Dan kalimat sederhana itu akhirnya mampu membungkam Berlyn.

"Sekarang, kamu bawa nggak materi buat laporannya? Kali aja aku bisa rapihin dikit-dikit sebelum di-touch up oleh Jeffry."

"Duh, Rin, males banget aku. Masa iya aku harus kerja sama kamu. Aku pengennya dimanja-manjain kamu."

"Kalau nggak mau, ya udah, kamu pulang aja. Bee. Kita ngobrol di telepon."

"Iya... iya ... Kalau Tuan Putri sudah bertitah, apalah daya hamba ini," gerutu Berlyn. "Aku ambil kerjaan dulu di mobil, ya. Please, jangan usir aku saat ini."

Melihat raut wajah Berlyn yang dibuat-buat, Orin benar-benar ingin menggetok kepalanya. "Yah, apa daya, Bee. Kamu udah jadi pacarku gini, mau nggak mau aku terima meskipun ngeselin," kata Orin. "Aku siapin makan malam buat kamu, ya. Ada pizza beku di freezer. Kalau kamu mau, aku masukin ke microwave bentar."

Berlyn mengangguk berterima kasih, mencium Orin kuat-kuat, lalu meloncat keluar. Meninggalkan gadis itu yang hanya bisa berdecak heran dengan kelakuan pria yang kadang sangat kekanakan ini.

Saat Berlyn kembali, ternyata Orin tidak hanya menyiapkan makan malam. Gadis itu juga menggelar karpet tebal dan empuk di ruang depan yang sepanjang dindingnya telah dipenuhi rak berisi bahan dan alat penunjang hobinya. Juga buku-buku koleksinya. Desain interior paviliun yang disewa Orin ini memang keren. Keren seperti Orin, di mata Berlyn.

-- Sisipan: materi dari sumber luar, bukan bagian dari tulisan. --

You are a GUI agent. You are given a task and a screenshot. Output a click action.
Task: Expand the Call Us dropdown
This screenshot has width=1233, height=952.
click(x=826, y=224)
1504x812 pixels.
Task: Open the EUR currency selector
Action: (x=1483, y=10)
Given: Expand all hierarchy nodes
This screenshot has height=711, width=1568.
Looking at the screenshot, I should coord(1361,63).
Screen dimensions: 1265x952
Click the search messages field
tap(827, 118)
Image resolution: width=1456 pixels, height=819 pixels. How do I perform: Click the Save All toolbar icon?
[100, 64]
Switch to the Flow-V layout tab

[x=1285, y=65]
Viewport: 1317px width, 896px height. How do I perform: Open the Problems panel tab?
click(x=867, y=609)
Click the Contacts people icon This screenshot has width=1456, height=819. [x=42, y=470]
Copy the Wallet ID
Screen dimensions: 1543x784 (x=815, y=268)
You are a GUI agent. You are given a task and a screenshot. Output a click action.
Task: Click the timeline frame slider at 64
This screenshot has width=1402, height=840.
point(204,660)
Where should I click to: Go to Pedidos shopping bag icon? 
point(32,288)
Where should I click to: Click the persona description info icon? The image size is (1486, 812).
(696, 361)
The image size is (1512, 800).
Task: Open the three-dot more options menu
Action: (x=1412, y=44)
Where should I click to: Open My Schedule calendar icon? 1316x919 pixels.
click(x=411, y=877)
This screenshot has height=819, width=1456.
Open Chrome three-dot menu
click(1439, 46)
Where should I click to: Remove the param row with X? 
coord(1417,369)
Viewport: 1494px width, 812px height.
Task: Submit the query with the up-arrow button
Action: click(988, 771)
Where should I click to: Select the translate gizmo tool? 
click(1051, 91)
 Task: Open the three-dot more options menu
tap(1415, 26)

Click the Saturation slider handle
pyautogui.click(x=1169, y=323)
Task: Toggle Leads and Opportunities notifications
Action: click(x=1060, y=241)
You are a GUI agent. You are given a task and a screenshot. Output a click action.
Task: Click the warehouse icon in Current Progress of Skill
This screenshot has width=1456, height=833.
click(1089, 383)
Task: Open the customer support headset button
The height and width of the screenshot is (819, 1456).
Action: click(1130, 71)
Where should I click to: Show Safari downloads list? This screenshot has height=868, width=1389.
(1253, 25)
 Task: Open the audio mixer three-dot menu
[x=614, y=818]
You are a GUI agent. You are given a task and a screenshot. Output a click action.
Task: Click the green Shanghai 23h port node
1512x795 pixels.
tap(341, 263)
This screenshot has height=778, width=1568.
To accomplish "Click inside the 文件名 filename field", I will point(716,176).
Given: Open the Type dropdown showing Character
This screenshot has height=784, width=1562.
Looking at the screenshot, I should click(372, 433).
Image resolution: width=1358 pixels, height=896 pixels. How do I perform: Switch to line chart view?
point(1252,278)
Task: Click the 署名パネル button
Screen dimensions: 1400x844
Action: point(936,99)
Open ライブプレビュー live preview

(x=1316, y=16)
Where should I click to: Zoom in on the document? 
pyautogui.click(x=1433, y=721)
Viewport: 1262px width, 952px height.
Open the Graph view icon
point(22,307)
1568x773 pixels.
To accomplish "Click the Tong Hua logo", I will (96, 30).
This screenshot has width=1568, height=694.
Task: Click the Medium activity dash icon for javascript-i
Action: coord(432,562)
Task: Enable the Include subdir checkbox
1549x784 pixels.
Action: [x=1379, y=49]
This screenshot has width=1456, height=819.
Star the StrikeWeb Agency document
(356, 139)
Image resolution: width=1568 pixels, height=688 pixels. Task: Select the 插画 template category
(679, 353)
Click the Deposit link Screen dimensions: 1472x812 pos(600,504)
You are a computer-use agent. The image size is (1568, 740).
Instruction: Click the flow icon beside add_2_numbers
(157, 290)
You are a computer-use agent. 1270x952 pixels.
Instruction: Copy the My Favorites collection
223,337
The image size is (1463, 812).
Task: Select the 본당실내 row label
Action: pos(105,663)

"Kamu bisa istirahat dulu sambil menunggu, Bee," katanya sambil memberikan bantal empuk dan besar.

Tawaran yang diterimanya dengan senang hati. Pria itu merebahkan tubuhnya sejenak untuk mengistirahatkan pinggangnya yang terasa lelah. Dikelilingi oleh barang-barang milik Orin, dengan aroma lembut khas gadis itu, yang tak bosan-bosan dia menciumnya. Salah satu alasan kenapa Berlyn senang sekali berada di dekat Orin.

"Rin, aku minta parfum kamu dong," kata Berlyn, pada sang gadis yang masih sibuk di ruang sebelah.

"Buat apa, Bee? Parfum kamu masih banyak kan? Tempo hari kita beli."

"Kalau aku di lapangan ntar kangen kamu, bisa cium-cium aroma parfum kamu, Rin."

Lalu Orin muncul dari balik pintu. "Jangan aneh-aneh."

"Belum-belum aku udah males banget harus pergi, Rin. Kamu ini bikin candu," katanya sambil mengamati sekeliling ruangan. "Ruangan ini juga bikin kerasan banget. Sama kayak di rumahku. Jejakmu ada di mana-mana. Aku memang nggak bisa mendeskripsikan dengan jelas. Tetapi aku tahu bahwa sentuhan tangan ajaibmu benar-benar luar biasa. Heran, bagaimana dulu prosesnya kamu mengasah selera seperti ini."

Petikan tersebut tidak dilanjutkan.